Ao desenvolver a presente pesquisa, pôde-se perceber que os professores acolhem as emoções que são expressas por seus alunos em sala de aula. Porém, as emoções que são expressas ocasionam emoções que geram sentimentos de impotência entre os professores, pois os problemas não podem ser resolvidos dentro dos muros escolares. São demandas que carecem do envolvimento familiar. Assim, as mediações realizadas durante o período em que os alunos se encontram no contexto escolar são de acolhimento, respeito pelo que está sendo expresso, incentivo e amor.

O professor, algumas vezes, passa a ser a única influência positiva na vida dos alunos, inclusive alguns alunos têm a escola como um lugar em que podem viver outro tipo de realidade.

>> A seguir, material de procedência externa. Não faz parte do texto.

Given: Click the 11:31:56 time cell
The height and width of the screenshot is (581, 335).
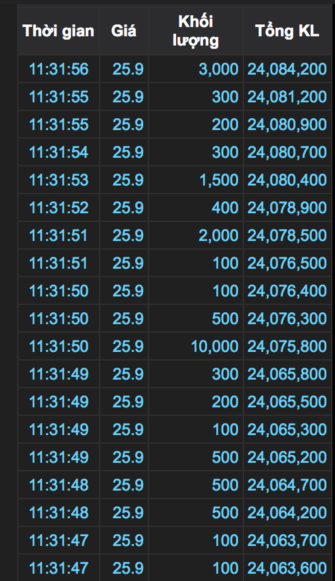Looking at the screenshot, I should [59, 69].
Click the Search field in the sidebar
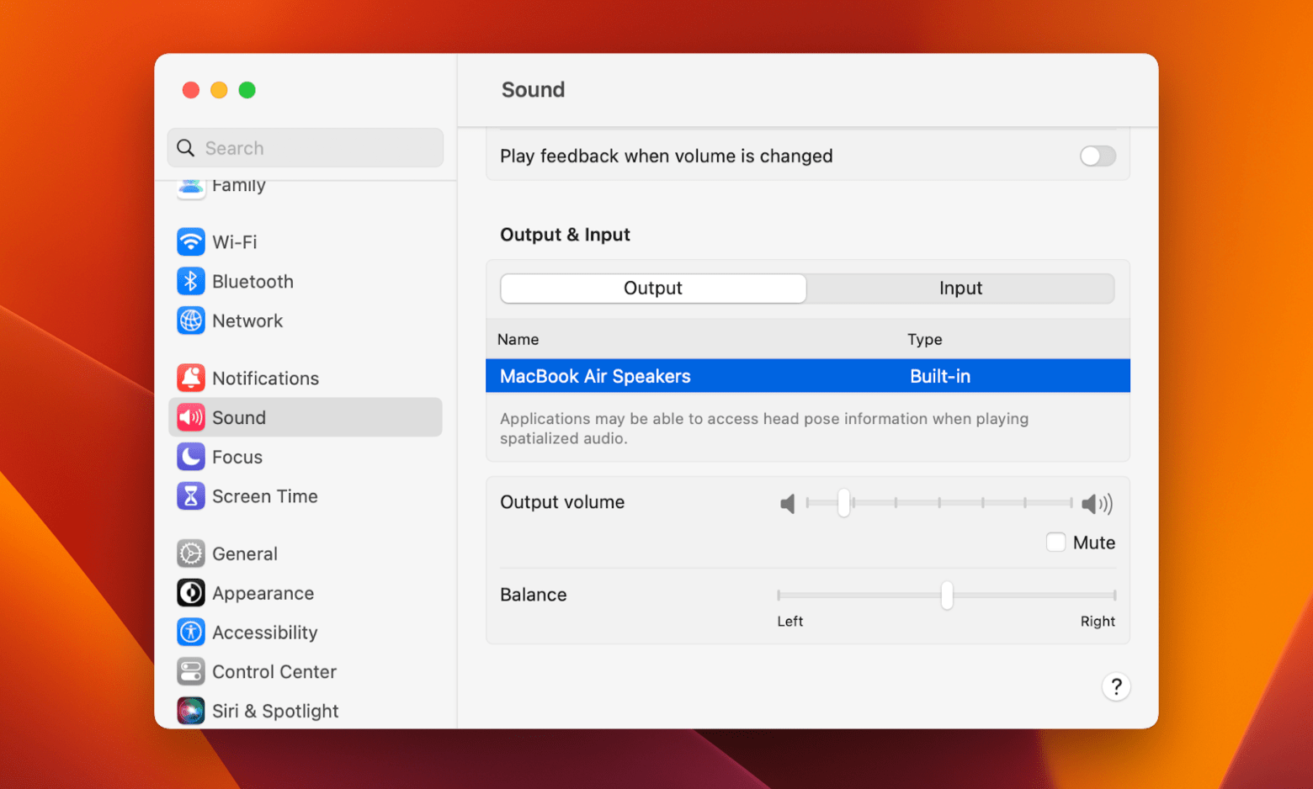Image resolution: width=1313 pixels, height=789 pixels. [305, 147]
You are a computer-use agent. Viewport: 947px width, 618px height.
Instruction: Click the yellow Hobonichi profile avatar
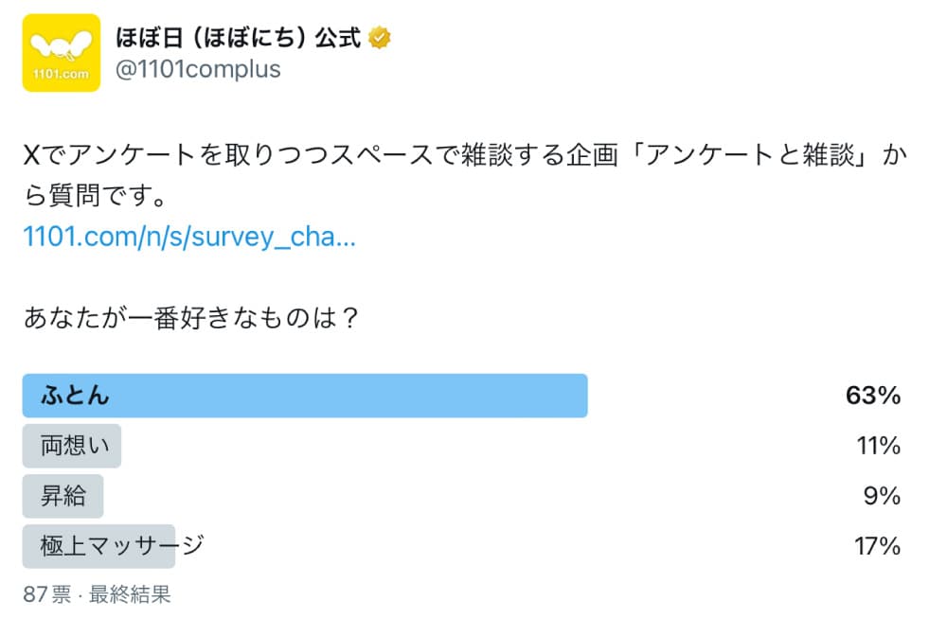(x=62, y=53)
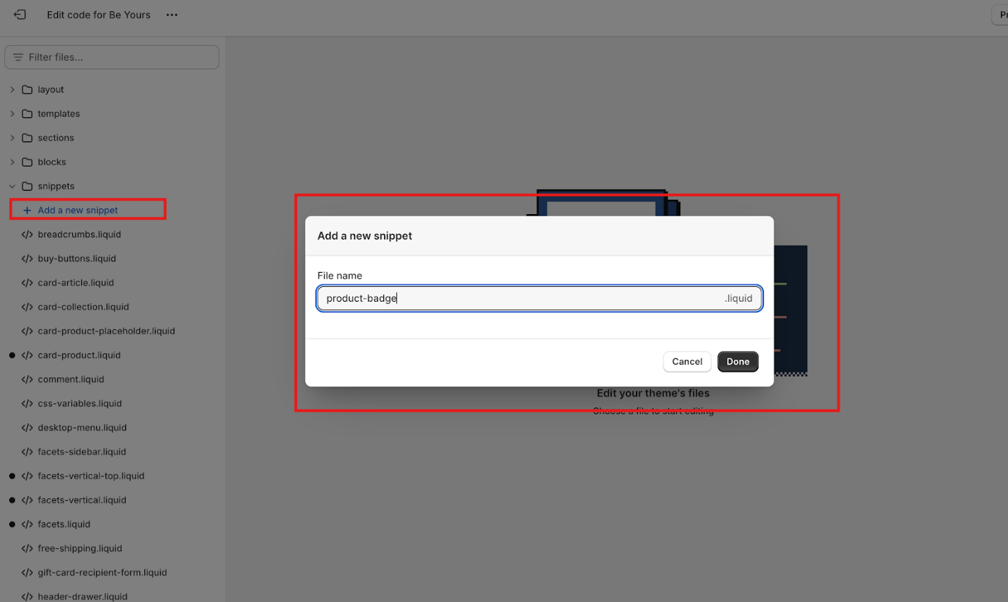Click the code icon beside desktop-menu.liquid
The image size is (1008, 602).
click(26, 427)

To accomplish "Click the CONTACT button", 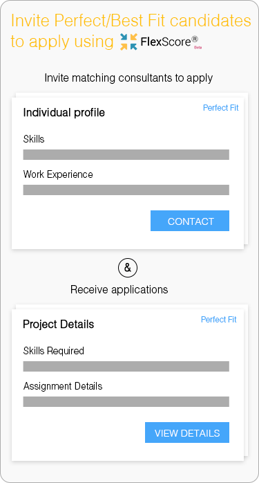I will [190, 221].
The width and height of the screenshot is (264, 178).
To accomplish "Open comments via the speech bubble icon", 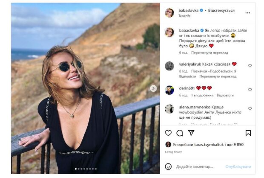I will pos(180,133).
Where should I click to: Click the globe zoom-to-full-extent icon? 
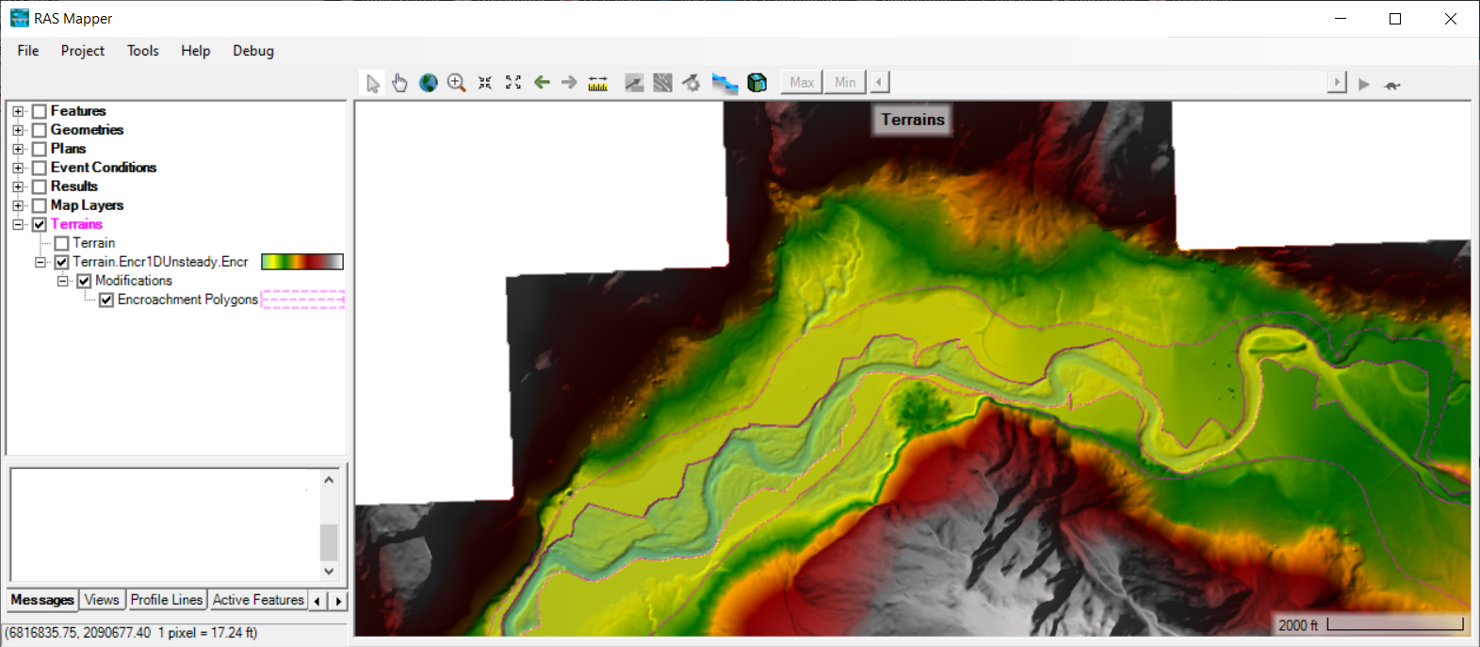click(429, 83)
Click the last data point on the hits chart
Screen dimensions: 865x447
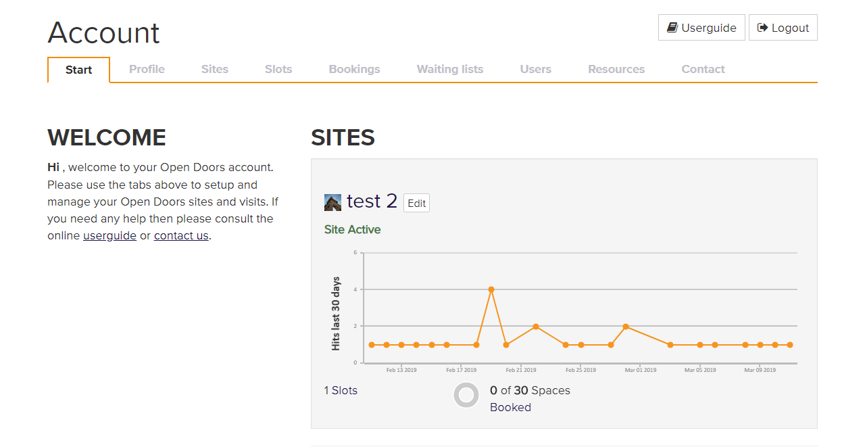789,345
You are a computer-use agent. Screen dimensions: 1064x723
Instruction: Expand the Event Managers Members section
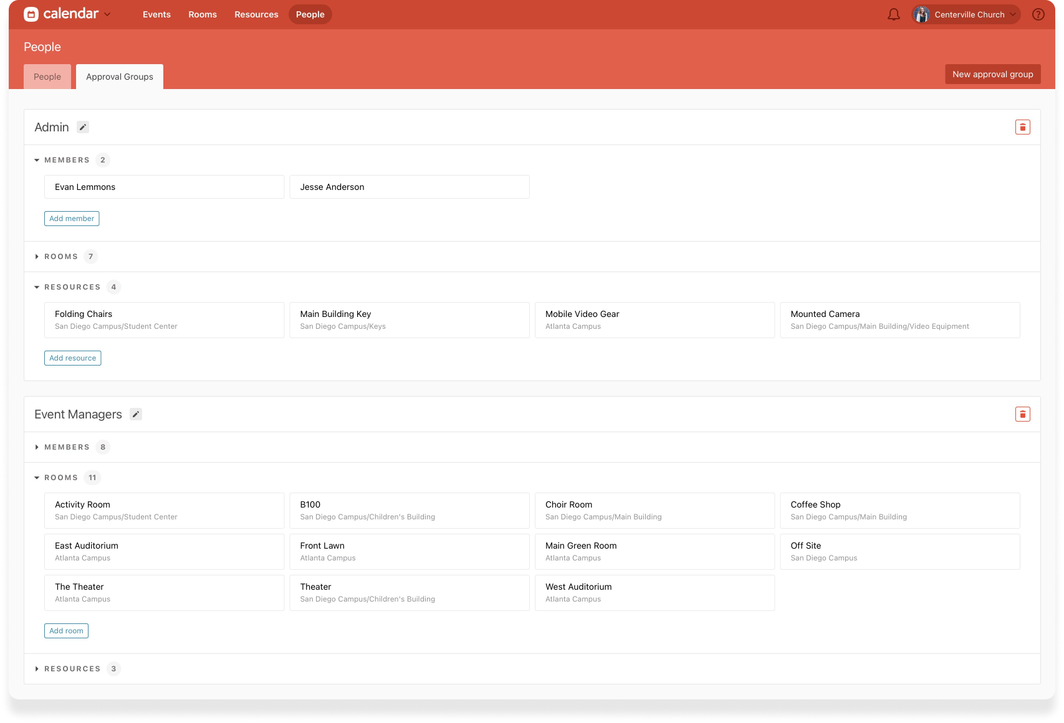point(37,447)

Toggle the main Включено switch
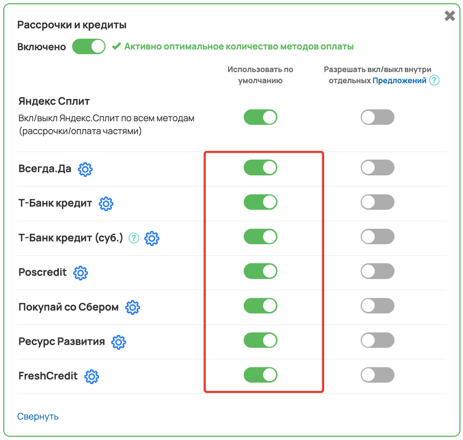[89, 47]
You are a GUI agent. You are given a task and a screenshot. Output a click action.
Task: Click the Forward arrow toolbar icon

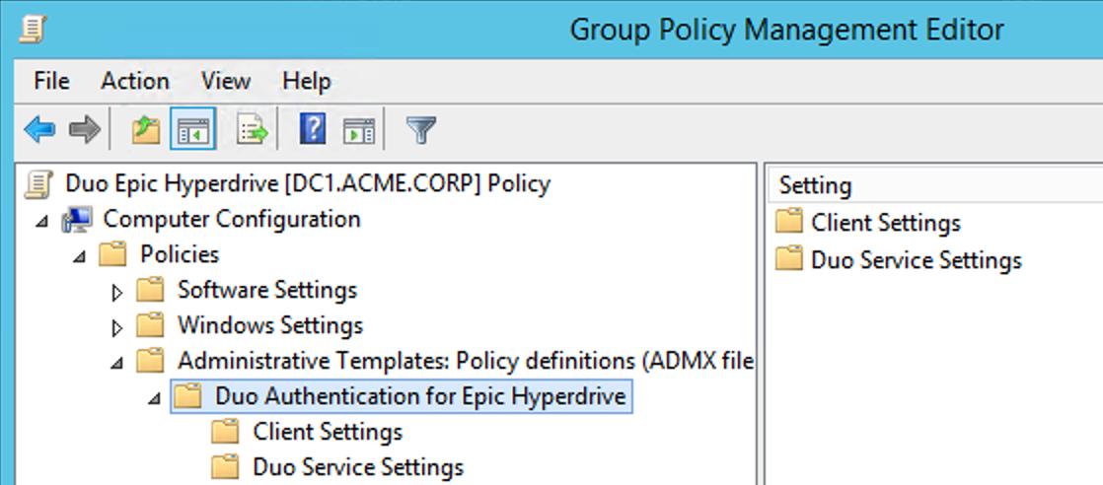[x=85, y=129]
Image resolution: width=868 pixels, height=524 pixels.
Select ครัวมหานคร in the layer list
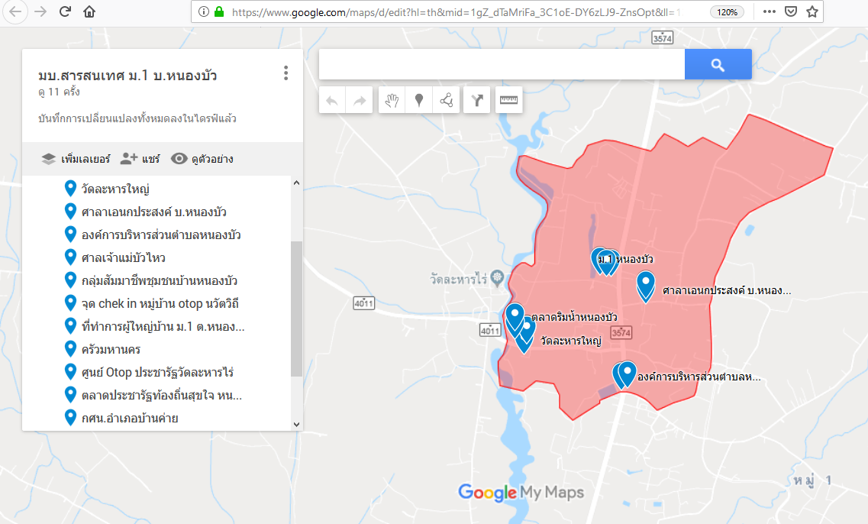click(112, 349)
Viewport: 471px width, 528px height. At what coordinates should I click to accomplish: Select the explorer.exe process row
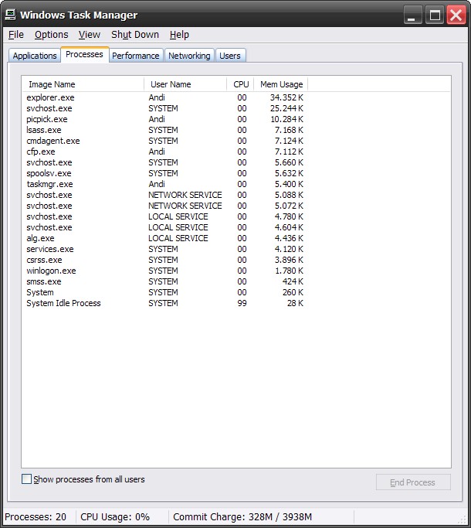(51, 97)
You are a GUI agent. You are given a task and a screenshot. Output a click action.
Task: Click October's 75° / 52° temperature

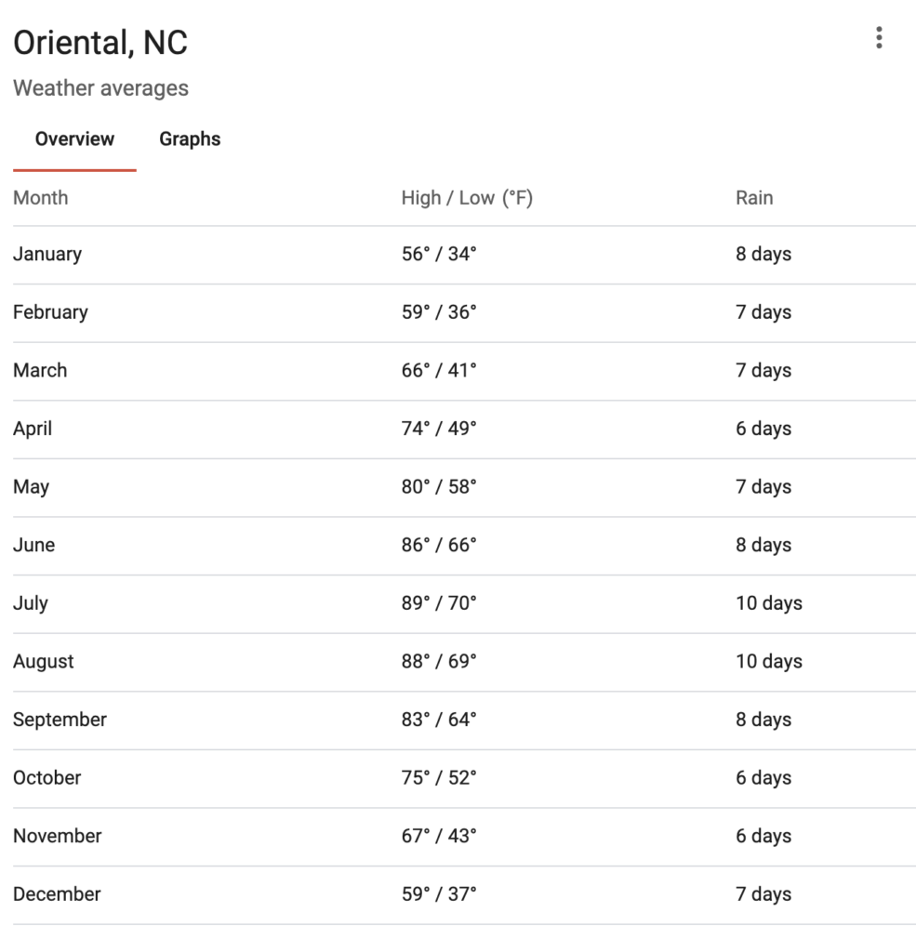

Assim, ficou evidente que os alunos desejam seus professores como alguém de sua família, que deixa marcas positivas capazes de impulsionar para transformar sua realidade futura.

Os professores compreendem que a família é o alicerce principal para o desenvolvimento saudável dos seus alunos, porém também entendem que, optando por serem professores, serão “[...] os construtores do futuro do Brasil, porque são mestres na formação dos cidadãos felizes, competentes, educados, éticos e progressistas” (TIBA, 2006, p. 175).

Logo, por mais que se sintam abalados pelas emoções que seus alunos trazem, os professores reconhecem que despertar saberes cognitivos não serão suficientes para que a futura geração venha a se desenvolver com qualidade e possam transformar a sociedade. Assim, é necessário ampliar o conceito sobre fenômeno emocional nas escolas, pois saber lidar com as emoções que os alunos expressam auxilia tanto no processo de ensino-aprendizagem como para o desenvolvimento de competências que precisarão utilizar para enfrentar os conflitos vivenciados fora dos muros escolares.